L’ambassadeur de l’Iran auprès de l’ONU, Amir Saïd Iravani, affirme que la responsabilité de la situation actuelle dans le détroit d’Ormuz et de ses répercussions économiques mondiales incombe entièrement à ceux qui ont déclenché la guerre contre la République islamique d’Iran.
M. Iravani s’est exprimé lors d’une session spéciale du Conseil économique et social (ECOSOC) intitulée « Protéger les flux et l’approvisionnement énergétiques ; soutenir le développement mondial par la coopération internationale », qui a eu lieu ce vendredi.
« Nous le disons très clairement. La situation actuelle dans le détroit d’Ormuz et ses conséquences économiques mondiales incombent entièrement aux instigateurs de la guerre contre l’Iran et à leurs partenaires régionaux », a-t-il déclaré.
« L’instabilité croissante des marchés de l’énergie, des chaînes d’approvisionnement et des flux commerciaux mondiaux représente un défi sérieux pour le développement durable, la coopération internationale et la stabilité économique mondiale. »
Il a également noté que l’Iran avait subi des conséquences néfastes à la suite de deux actes d’agression, successivement le 13 juin 2025 et le 28 février 2026, qui constituaient tous deux des violations flagrantes de la Charte des Nations Unies et du droit international.
Ces deux guerres « ont provoqué des destructions massives d’infrastructures civiles, économiques, énergétiques et environnementales sensibles ; les conséquences de ces destructions ne disparaîtront pas avec la fin des opérations militaires », a-t-il ajouté.
L’envoyé iranien auprès de l’ONU a par ailleurs souligné que « la question la plus importante avant cette réunion spéciale n’est pas seulement de savoir comment répondre à la crise actuelle, mais aussi de se demander honnêtement quelles sont les véritables racines de ces crises et de l’instabilité croissante ».
Il a en outre mis en lumière certaines réalités au cœur des crises actuelles, affirmant qu’elles ne sont pas « apparues ex nihilo ».
Il a attribué l’instabilité actuelle à l’escalade militaire et aux actes d’agression illégaux perpétrés par le régime israélien et les États-Unis : « Ces actions ont intensifié les tensions dans l’une des régions énergétiques et commerciales les plus stratégiques du monde et ont sapé la stabilité régionale et mondiale. »
Les attaques directes contre les infrastructures pétrolières, gazières et pétrochimiques iraniennes « ont causé de graves dommages économiques et environnementaux dans la région du golfe Persique ».
De plus, ces attaques ont perturbé les chaînes d’approvisionnement mondiales en énergie et en engrais, ce qui a de graves conséquences pour la sécurité alimentaire et la production agricole à l’échelle mondiale, a-t-il précisé.
Les sanctions unilatérales, les mesures coercitives et le blocus naval imposés par les États-Unis « ont encore fragmenté les chaînes d’approvisionnement mondiales et accru l’instabilité sur les marchés de l’énergie et des matières premières ».
La sécurité régionale durable ne peut être atteinte par la confrontation ou la dépendance à l’égard des puissances étrangères, mais plutôt par le dialogue, le respect mutuel, la reconnaissance de la souveraineté et de l’intégrité territoriale, ainsi que par une authentique coopération régionale et internationale, a-t-il estimé.

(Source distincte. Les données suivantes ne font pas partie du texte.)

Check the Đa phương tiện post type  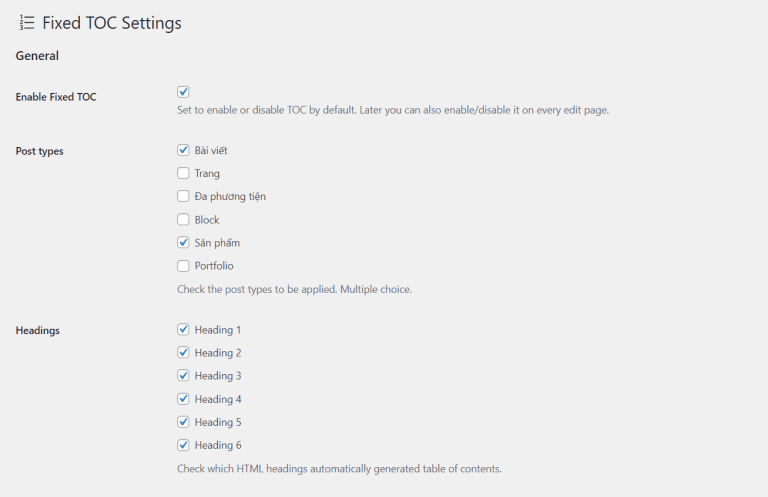183,196
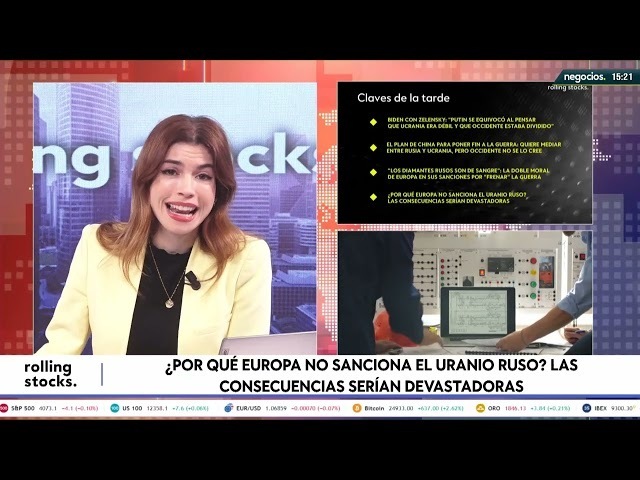The image size is (640, 480).
Task: Click the 15:21 clock display
Action: pyautogui.click(x=622, y=76)
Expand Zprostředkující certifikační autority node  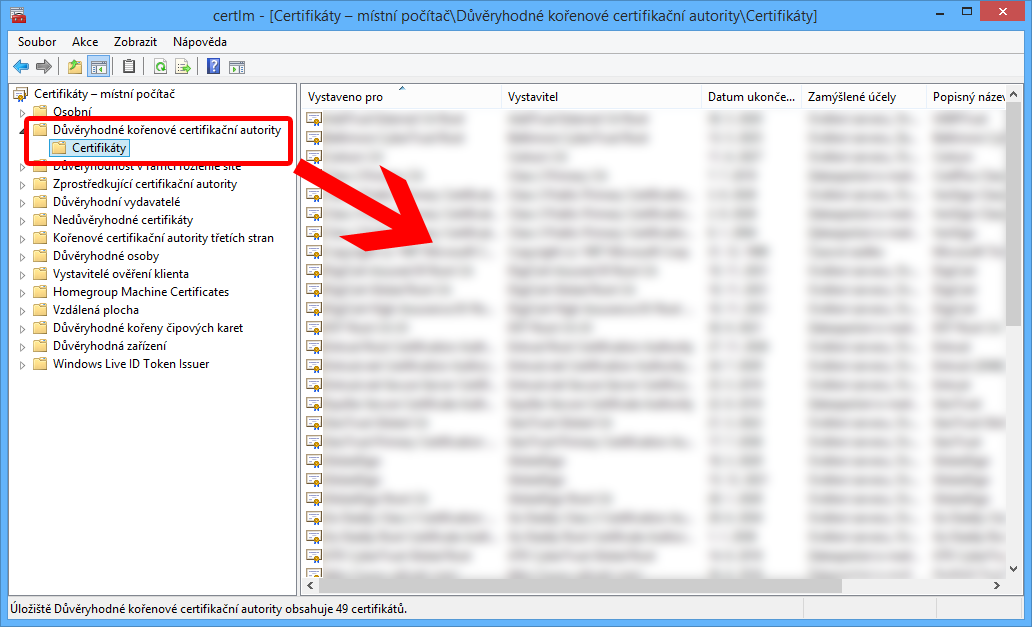pyautogui.click(x=24, y=184)
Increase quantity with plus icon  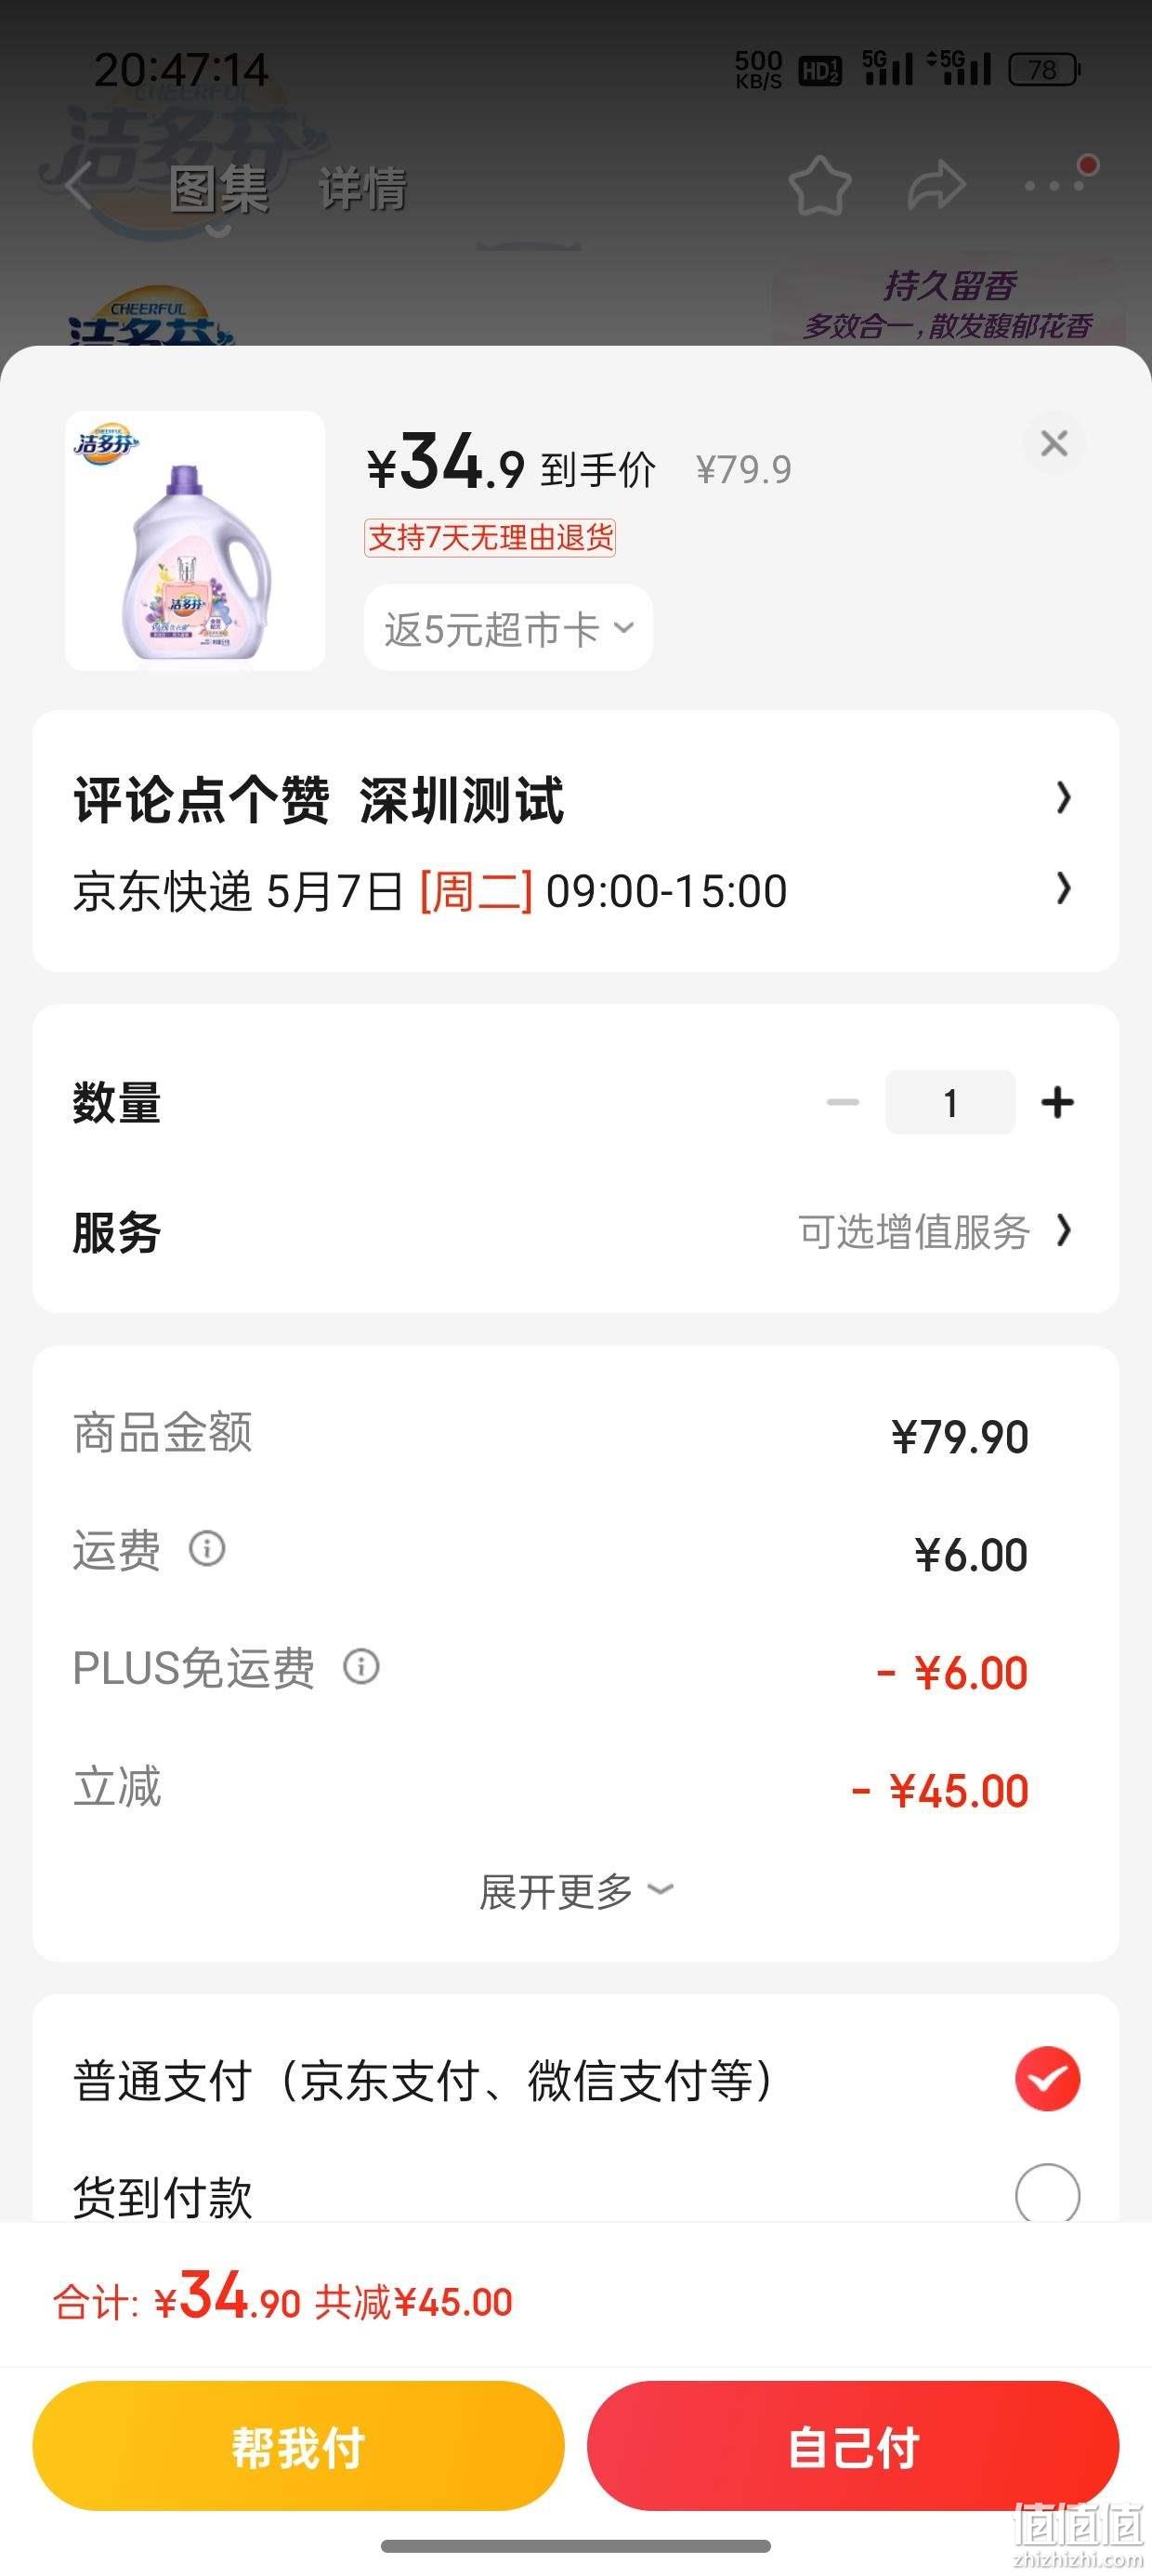(x=1057, y=1102)
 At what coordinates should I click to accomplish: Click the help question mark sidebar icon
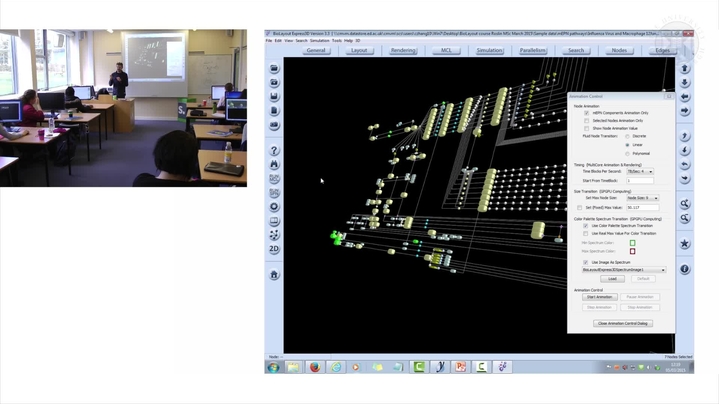(x=274, y=151)
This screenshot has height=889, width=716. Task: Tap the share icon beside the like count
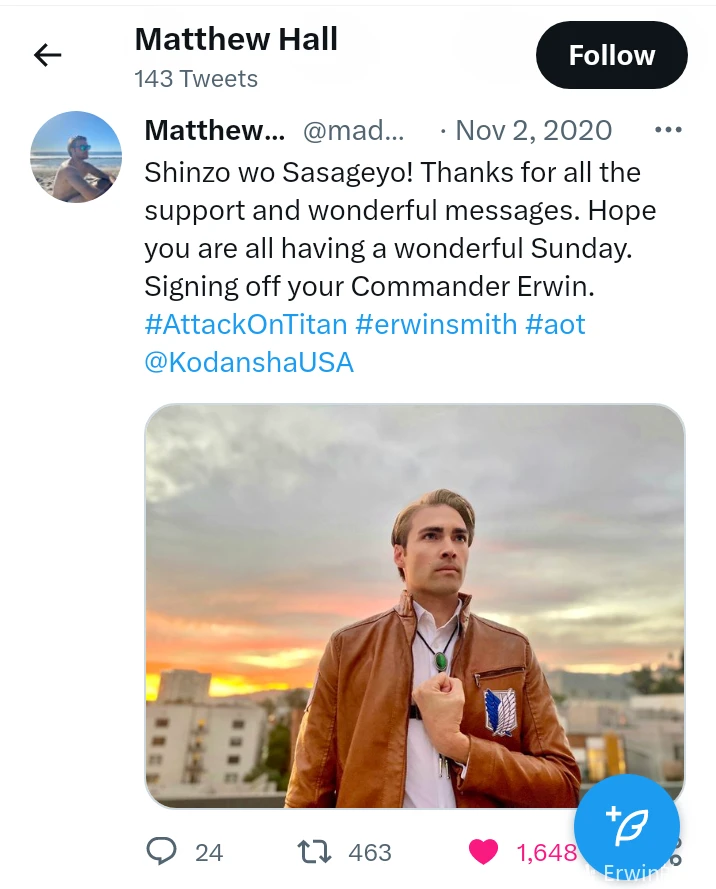(676, 853)
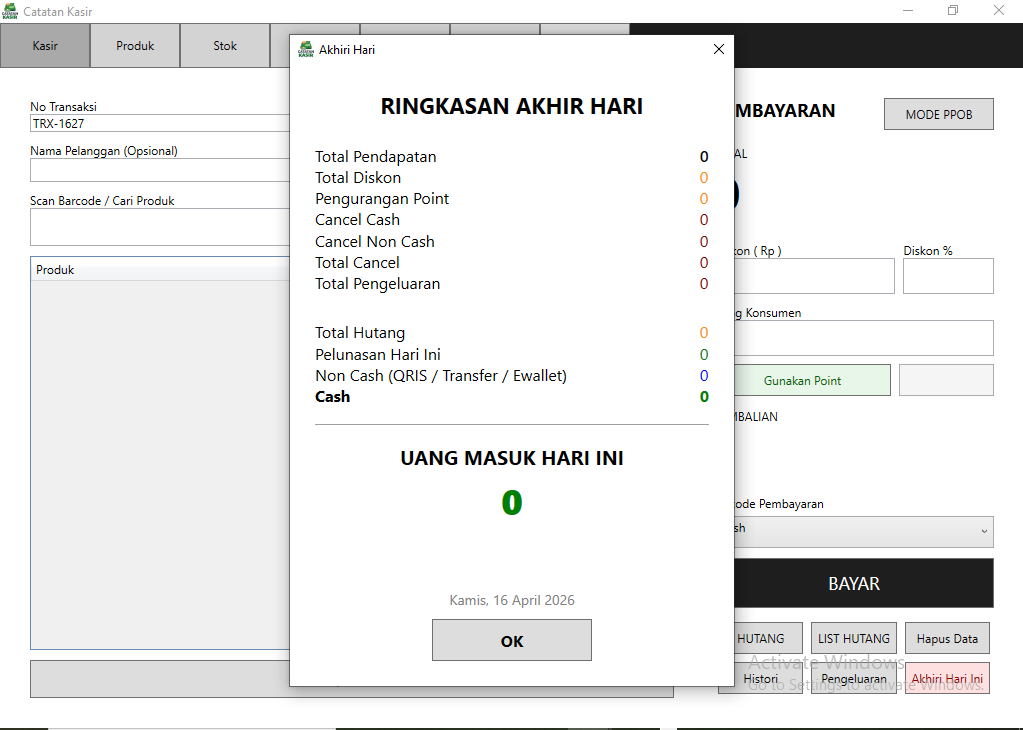This screenshot has height=730, width=1023.
Task: Go to the Stok tab
Action: coord(225,46)
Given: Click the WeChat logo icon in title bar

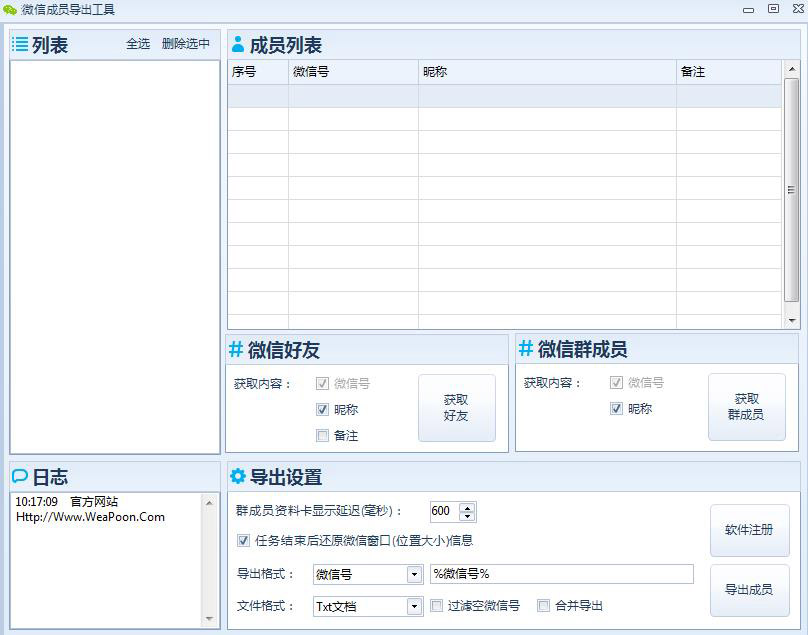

L’engagement de l’Iran en faveur d’un dialogue constructif et d’efforts visant à rétablir la stabilité, à garantir la sécurité énergétique et à ramener le détroit d’Ormuz à la normale est incontestable, à condition que l’agression et l’escalade militaire cessent et que le blocus naval américain soit levé.
En conclusion, M. Iravani a souligné que « la paix ne peut être obtenue par la pression et la stabilité ne peut être instaurée par la confrontation. La seule voie durable est celle du dialogue, du respect mutuel et d’une véritable coopération internationale ».